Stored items
BEGIN

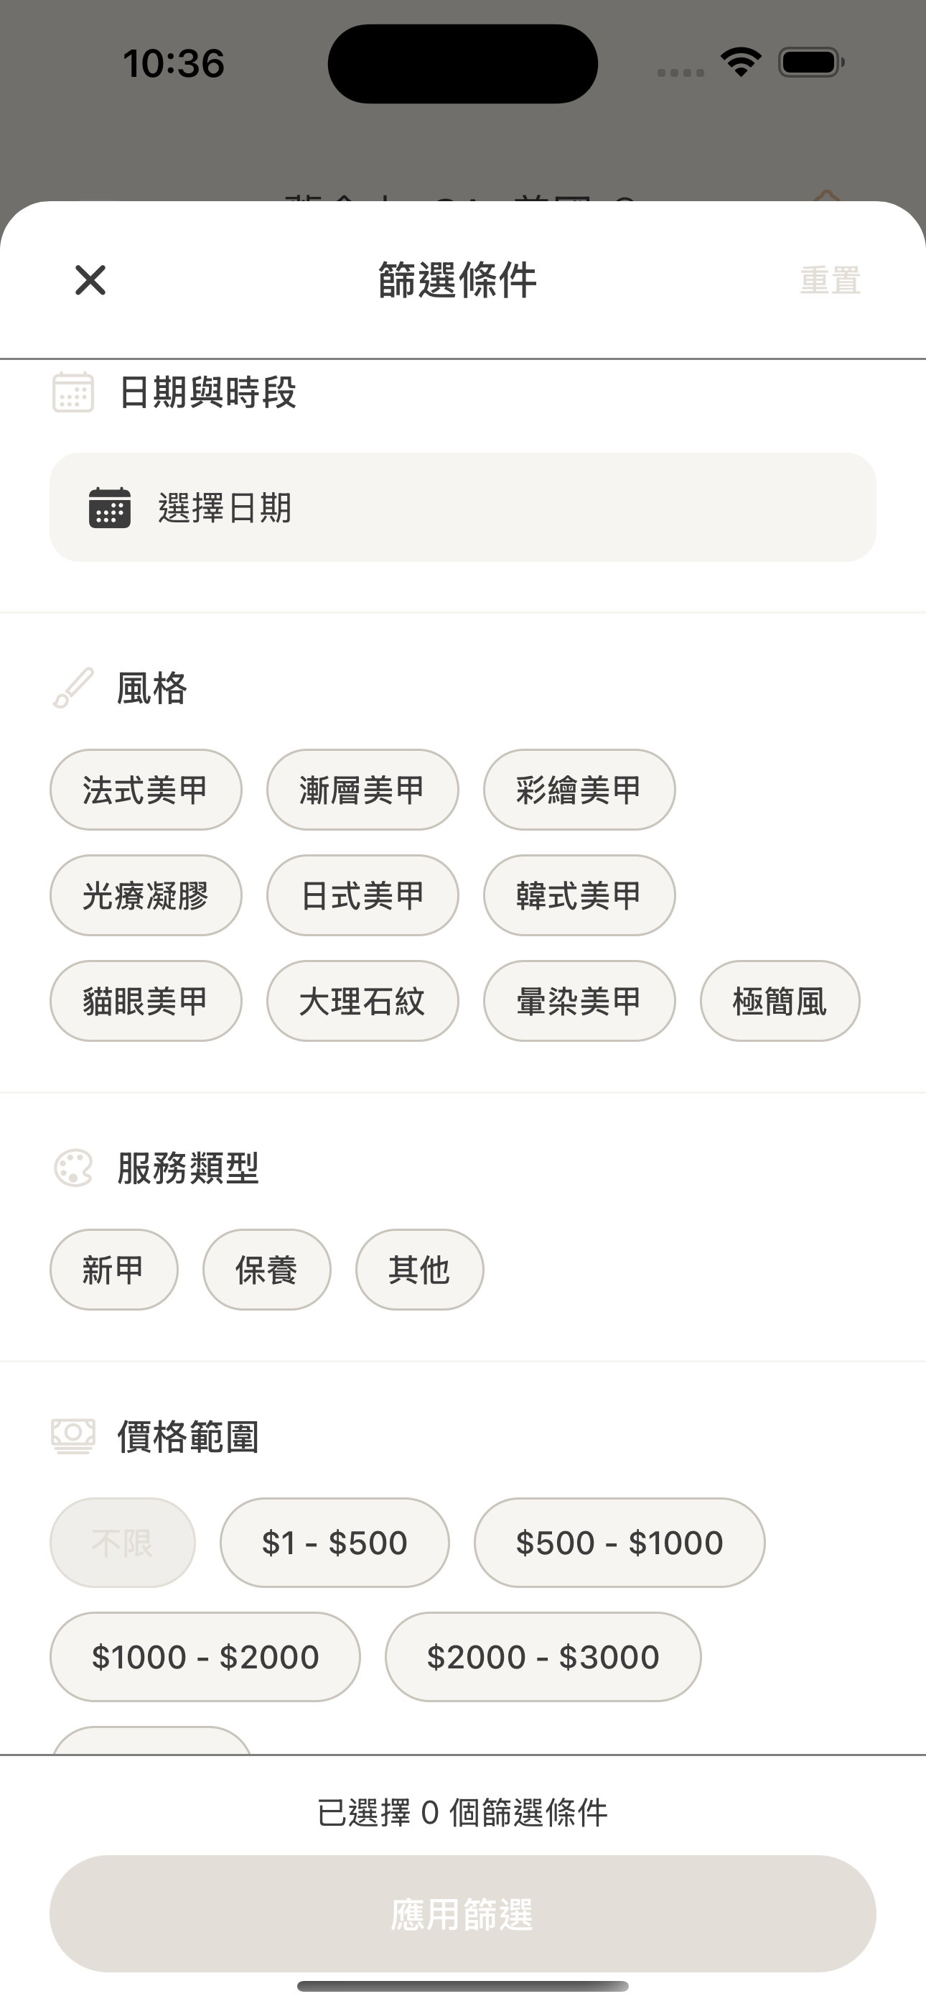The image size is (926, 2009).
Task: Click the palette icon next to 服務類型
Action: (x=73, y=1168)
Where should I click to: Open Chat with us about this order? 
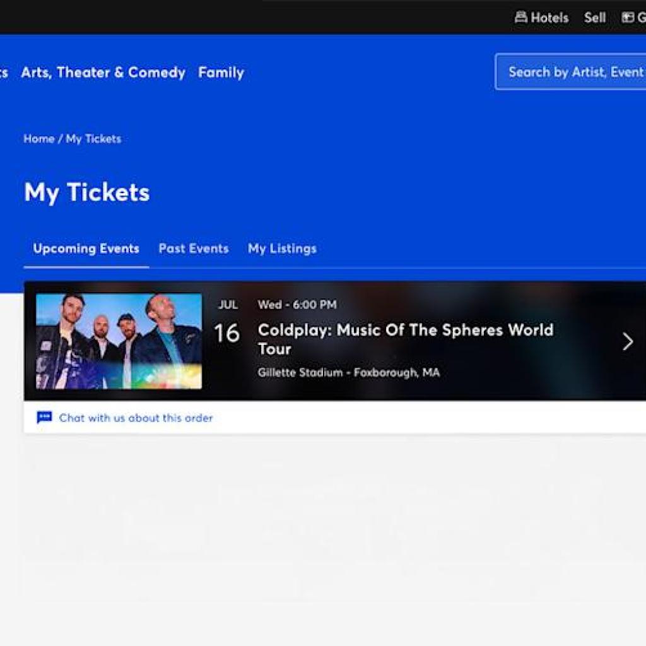pyautogui.click(x=136, y=417)
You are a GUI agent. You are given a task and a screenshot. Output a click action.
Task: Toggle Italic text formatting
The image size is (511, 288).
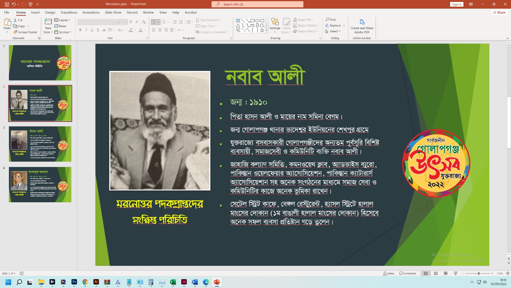click(86, 30)
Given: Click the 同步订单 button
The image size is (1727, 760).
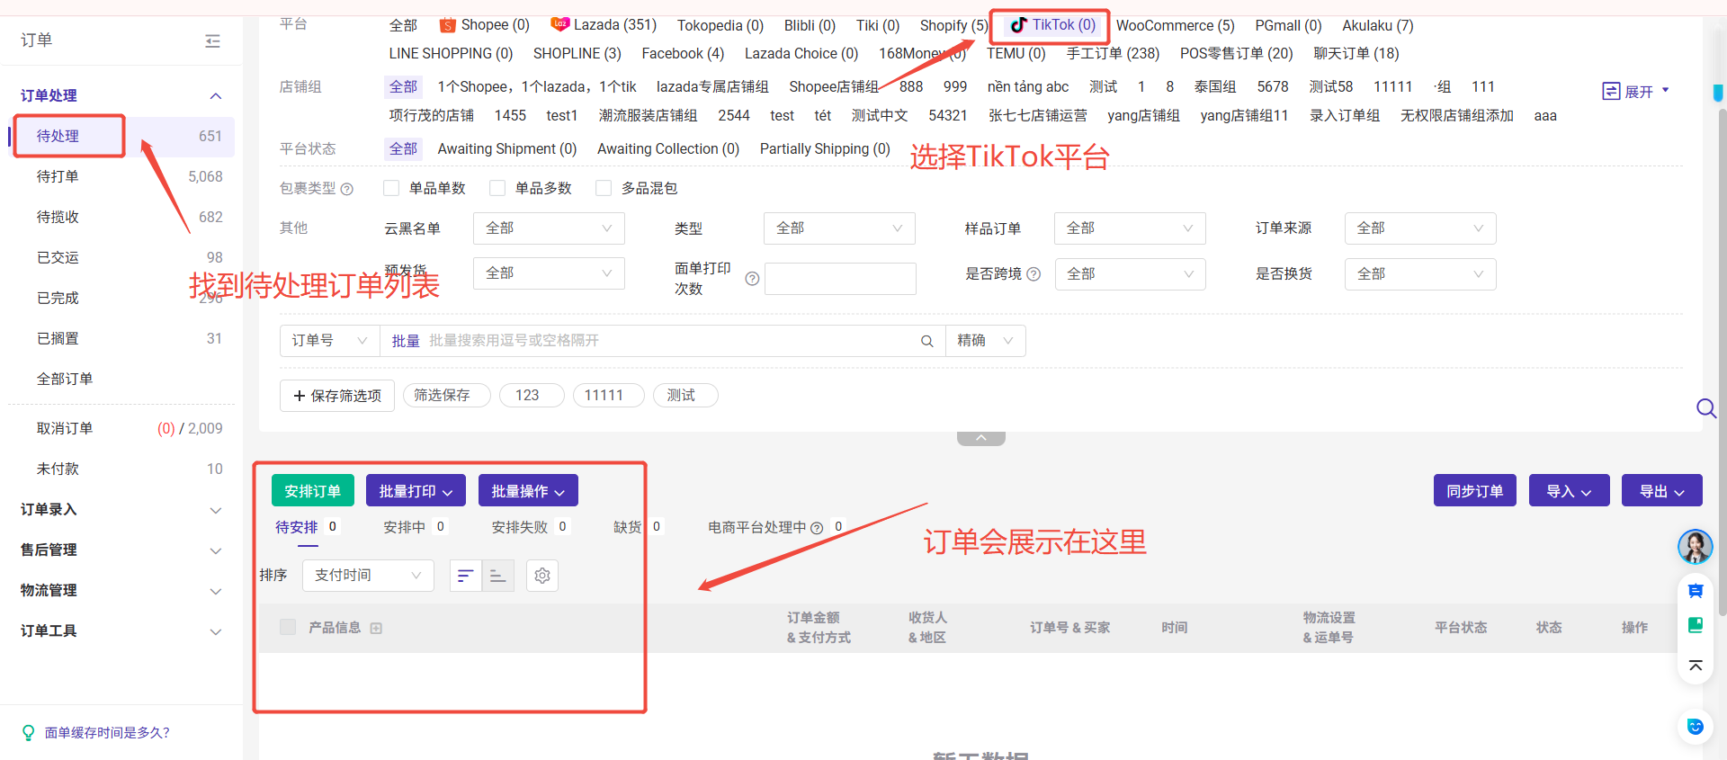Looking at the screenshot, I should [x=1474, y=491].
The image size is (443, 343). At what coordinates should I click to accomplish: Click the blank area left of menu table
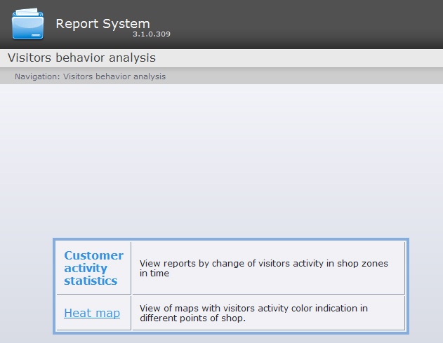point(27,286)
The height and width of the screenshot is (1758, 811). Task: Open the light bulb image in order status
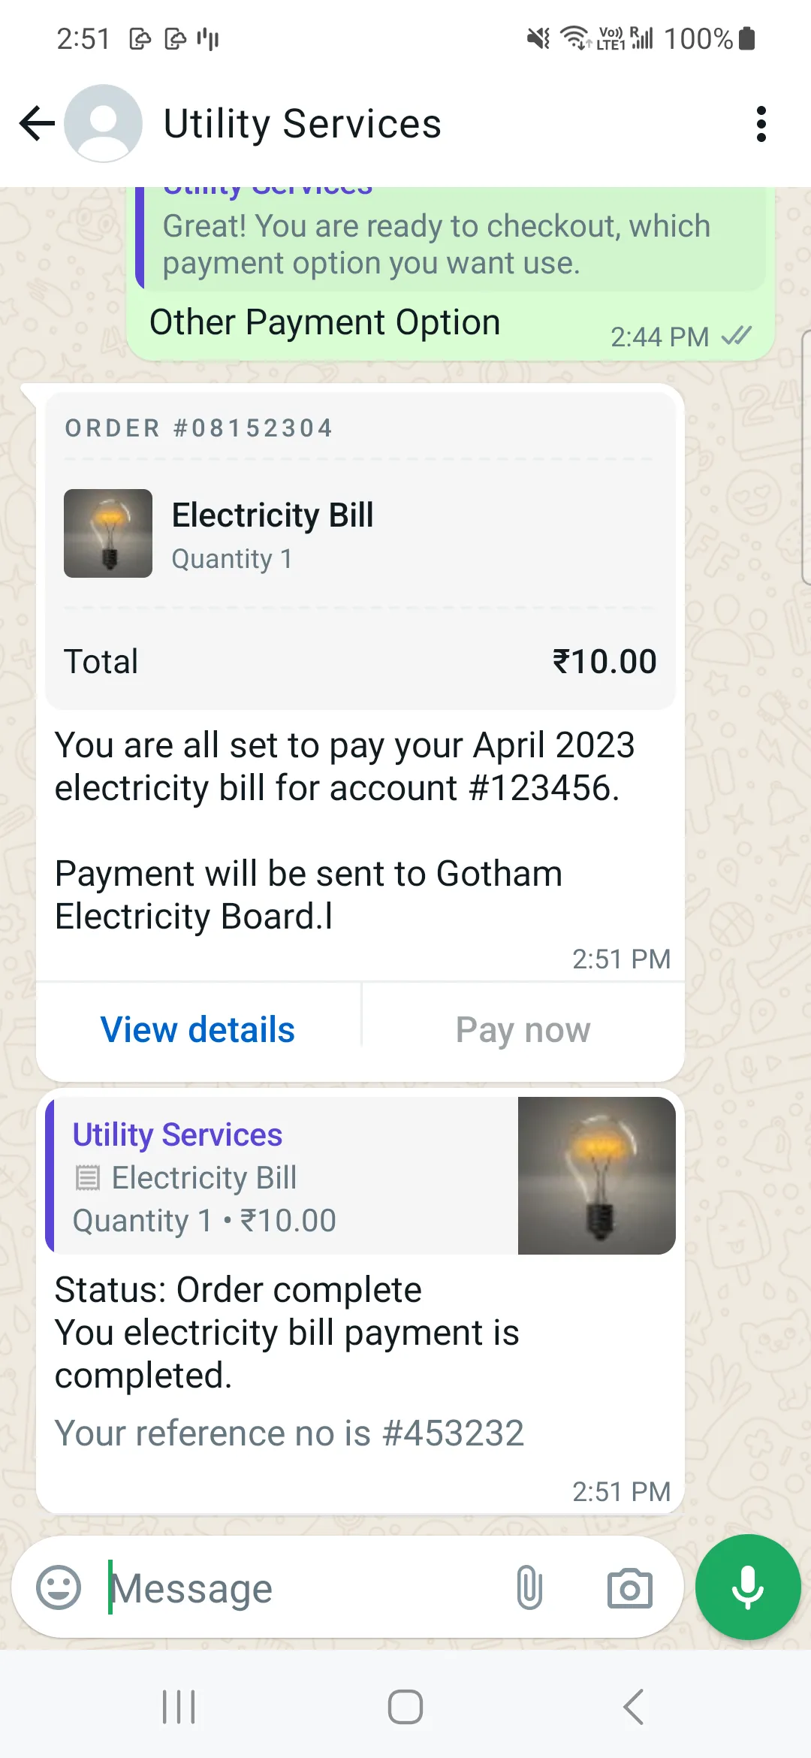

END

__Exercise brief__: The lines to retype begin with the one containing "The image size is (511, 288)." and end with the last line of the records. Reproduce them exactly and omit the pictures.

__Task answer__:
The image size is (511, 288).
click(86, 30)
Given: Click the 同步订单 button
The image size is (1727, 760).
Looking at the screenshot, I should [x=1474, y=491].
The image size is (443, 343). At what coordinates should I click to accomplish: Click the blank area left of menu table
point(27,286)
The height and width of the screenshot is (1758, 811). Task: Open the light bulb image in order status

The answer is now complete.